— BEGIN Selected passage —

The Fed chief perceives extreme overpricing in many local markets, but not nationwide.

By Annette Haddad
Times Staff Writer

May 21, 2005

Federal Reserve Chairman Alan Greenspan said Friday that some regional housing markets were showing signs of unsustainable speculation and "froth" and that there were "a lot" of local housing bubbles.  The comments were Greenspan's most detailed description yet of risks in the booming real estate market, and reflected the Fed's growing concern about the need to tighten mortgage lending standards. Greenspan's remarks, during a question-and-answer session after a speech in New York, were reminiscent of his statement in 1996 that the then-hot stock market was afflicted with "irrational exuberance."  The Fed chief said Friday that he didn't see a national housing bubble and that the economy was not at risk, an assertion he had also made in February.  "But it's not hard to see that there are a lot of local bubbles," he said Friday, without specifying these local markets. Greenspan said price surges might "simmer down" as housing became less affordable. 
"It's pretty clear that it's an unsustainable underlying pattern," the Fed chief said. "People are reaching to be able to pay the prices to be able to move into a home."  The central banker went beyond his comments in February by describing how he saw "very significant acceleration" in the turnover of U.S. homes, partly because of purchases of second homes. He said speculation in both the housing and mortgage markets had accelerated.  Greenspan said buyers were using riskier financing techniques, such as "interest only" loans, to squeeze into houses.

 

Adjustable-rate and interest-only mortgages accounted for nearly two-thirds of new loans in the second half of 2004, according to the Mortgage Bankers Assn.  In California, home prices continue to rise at a double-digit pace. Last month, the median price paid for a house or condominium in the state rose 17.5% on a year-over-year basis to $424,000, according to DataQuick Information Systems.  Some analysts, agreeing with Greenspan that there is not a national housing bubble, contend that hot regional markets such as Southern California and south Florida have developed into localized bubbles because of sharp price increases that have outpaced the rise in incomes.

— END Selected passage —

• _Short problem a_
Format the entries between the lines holding "1024x490 pixels. Task: Open" and "coord(528,444)", inclusive, as a numbered list without blank lines. Leave the pictures out.
The article and the entries after it are separate material with no connection between them.

— BEGIN Provided data —

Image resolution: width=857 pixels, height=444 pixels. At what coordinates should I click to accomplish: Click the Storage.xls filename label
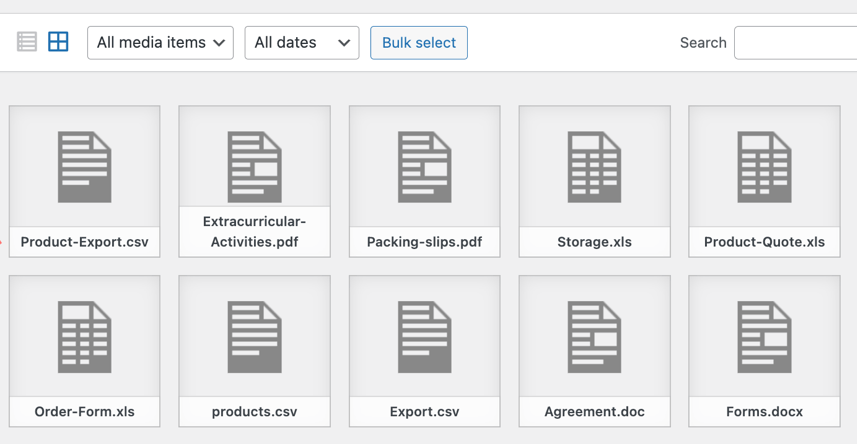(x=594, y=242)
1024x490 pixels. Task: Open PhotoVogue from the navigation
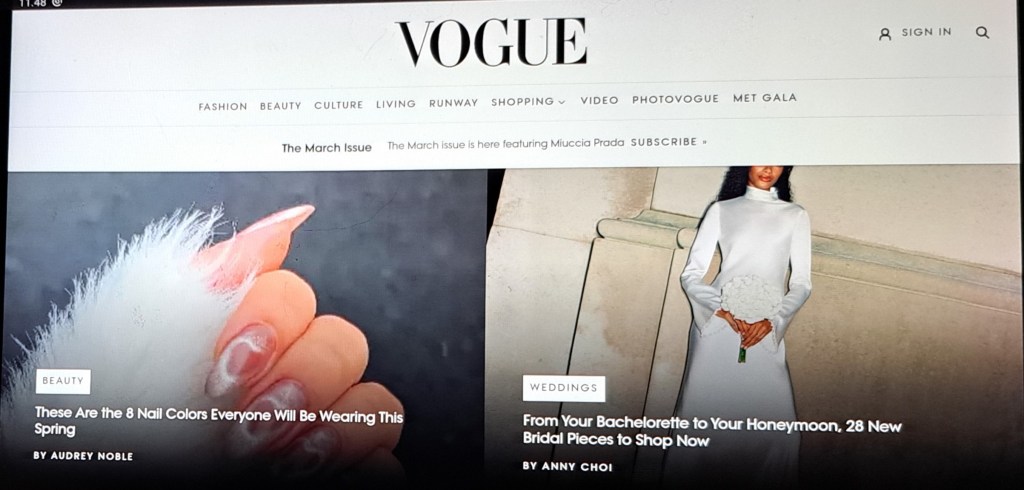tap(675, 99)
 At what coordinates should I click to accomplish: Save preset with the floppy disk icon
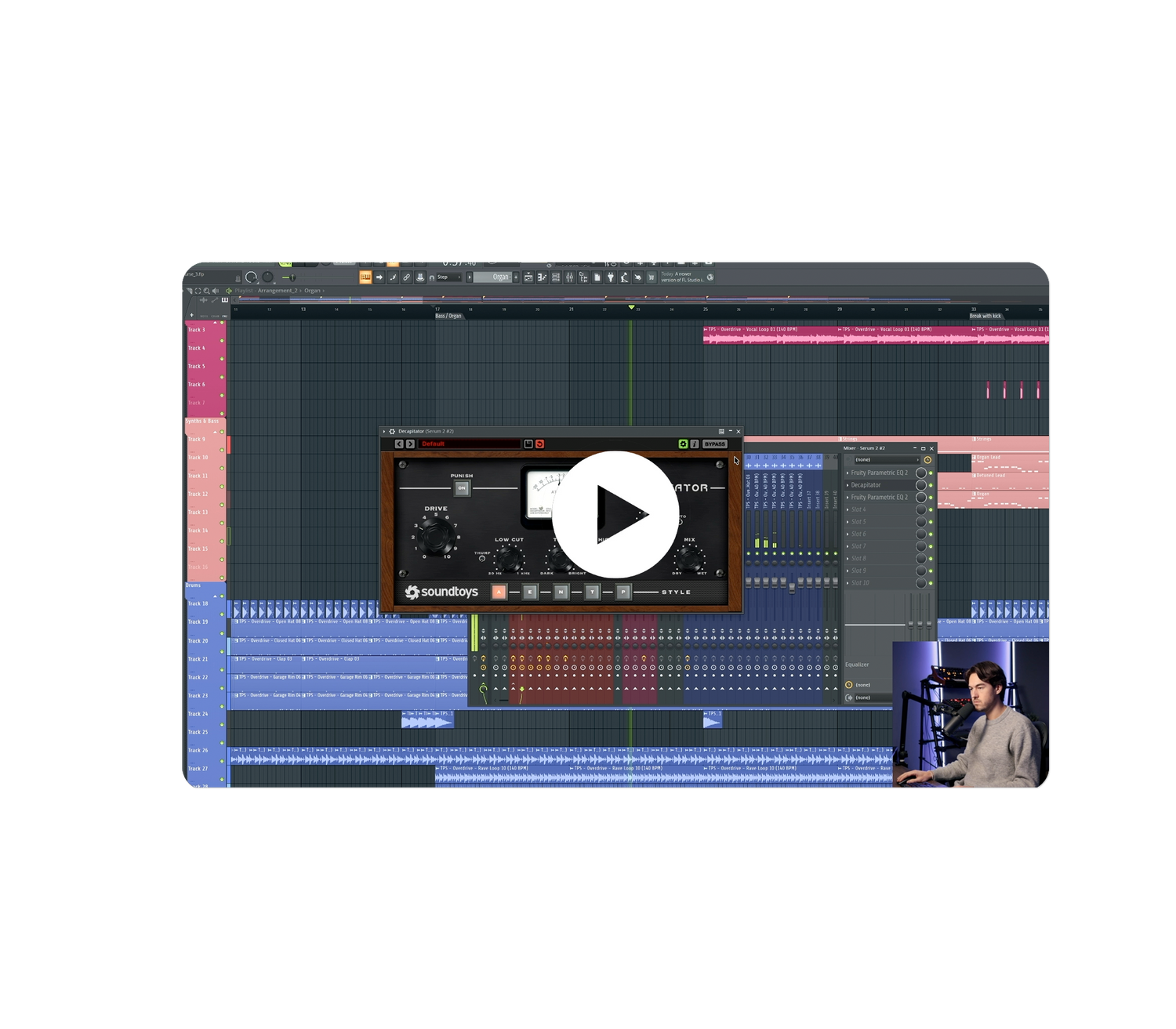coord(528,444)
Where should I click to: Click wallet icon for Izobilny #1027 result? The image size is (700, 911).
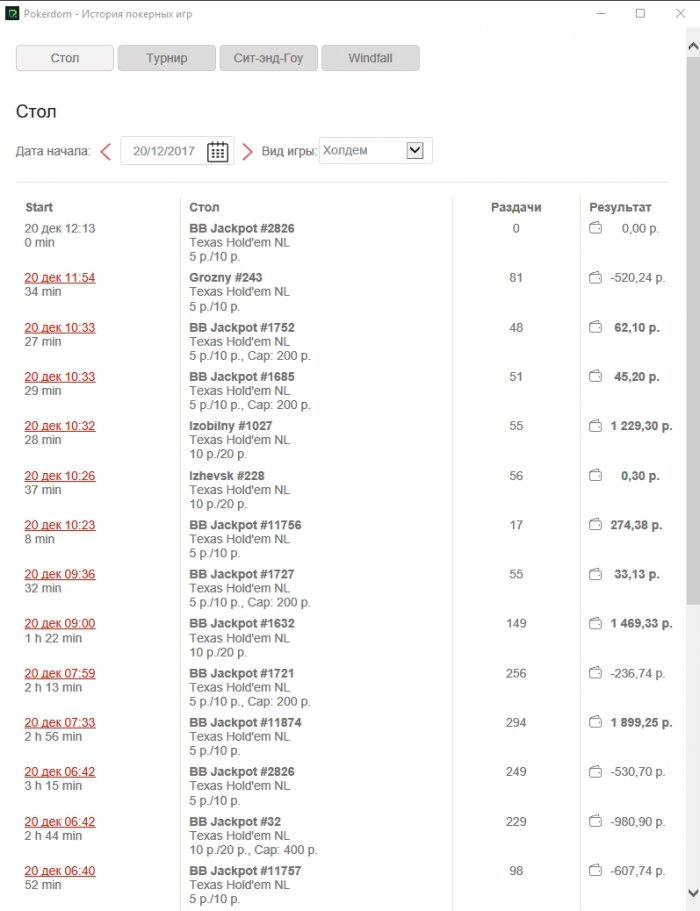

— END Provided data —

• _Short problem b_
Extract the housing article word for word between "Adjustable-rate and interest-only" and "rise in incomes.", inclusive.

• _Output a_
1. 1024x490 pixels. Task: Open PhotoVogue from the navigation
2. tap(675, 99)
3.  At what coordinates should I click to accomplish: Save preset with the floppy disk icon
4. coord(528,444)

• _Output b_
Adjustable-rate and interest-only mortgages accounted for nearly two-thirds of new loans in the second half of 2004, according to the Mortgage Bankers Assn.  In California, home prices continue to rise at a double-digit pace. Last month, the median price paid for a house or condominium in the state rose 17.5% on a year-over-year basis to $424,000, according to DataQuick Information Systems.  Some analysts, agreeing with Greenspan that there is not a national housing bubble, contend that hot regional markets such as Southern California and south Florida have developed into localized bubbles because of sharp price increases that have outpaced the rise in incomes.